▸ **Short exercise**
Please rewrite the records from the line with "Open the Datanode Volume Failures tab" to the line with "Image resolution: width=324", putting "panel" in place of "tab" and keeping everything else the same. Give only those lines, and leave the pictures out.

(Dataset rows)
****************************************
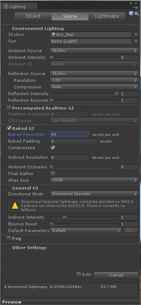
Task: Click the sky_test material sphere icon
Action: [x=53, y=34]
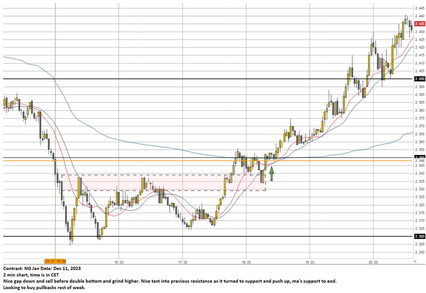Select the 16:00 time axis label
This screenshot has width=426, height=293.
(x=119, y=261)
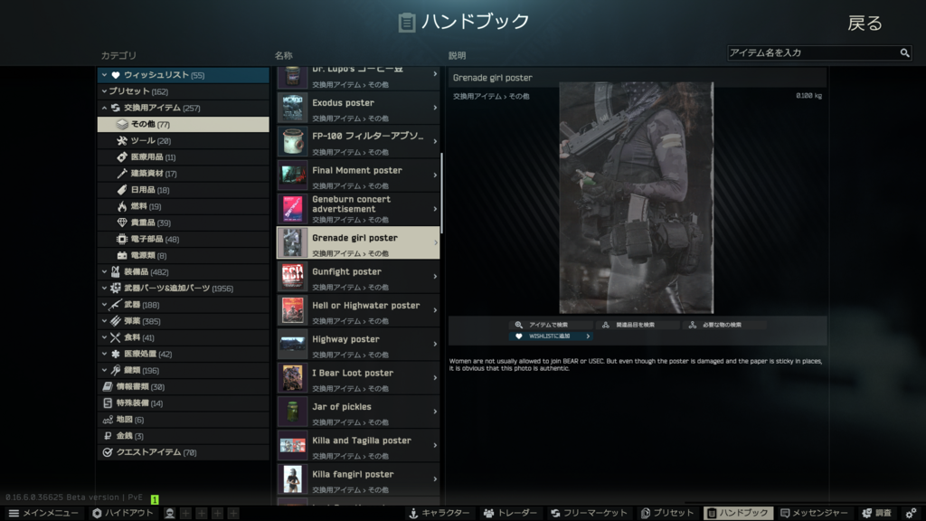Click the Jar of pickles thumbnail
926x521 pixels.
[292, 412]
****************************************
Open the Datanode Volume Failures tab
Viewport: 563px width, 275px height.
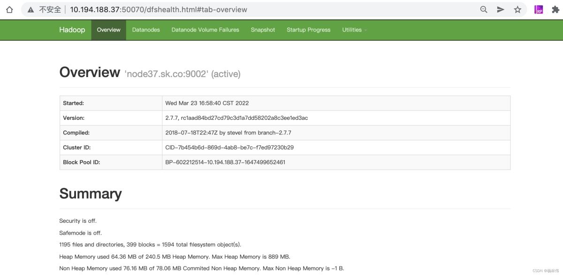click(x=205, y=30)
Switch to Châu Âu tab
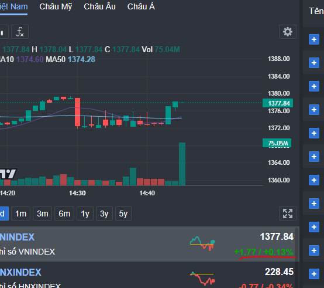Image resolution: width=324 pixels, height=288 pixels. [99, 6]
****************************************
▸ **Expected answer**
Open the Datanode Volume Failures panel
Viewport: 563px width, 275px height.
click(x=205, y=30)
Switch to Châu Âu panel
Image resolution: width=324 pixels, height=288 pixels. [99, 6]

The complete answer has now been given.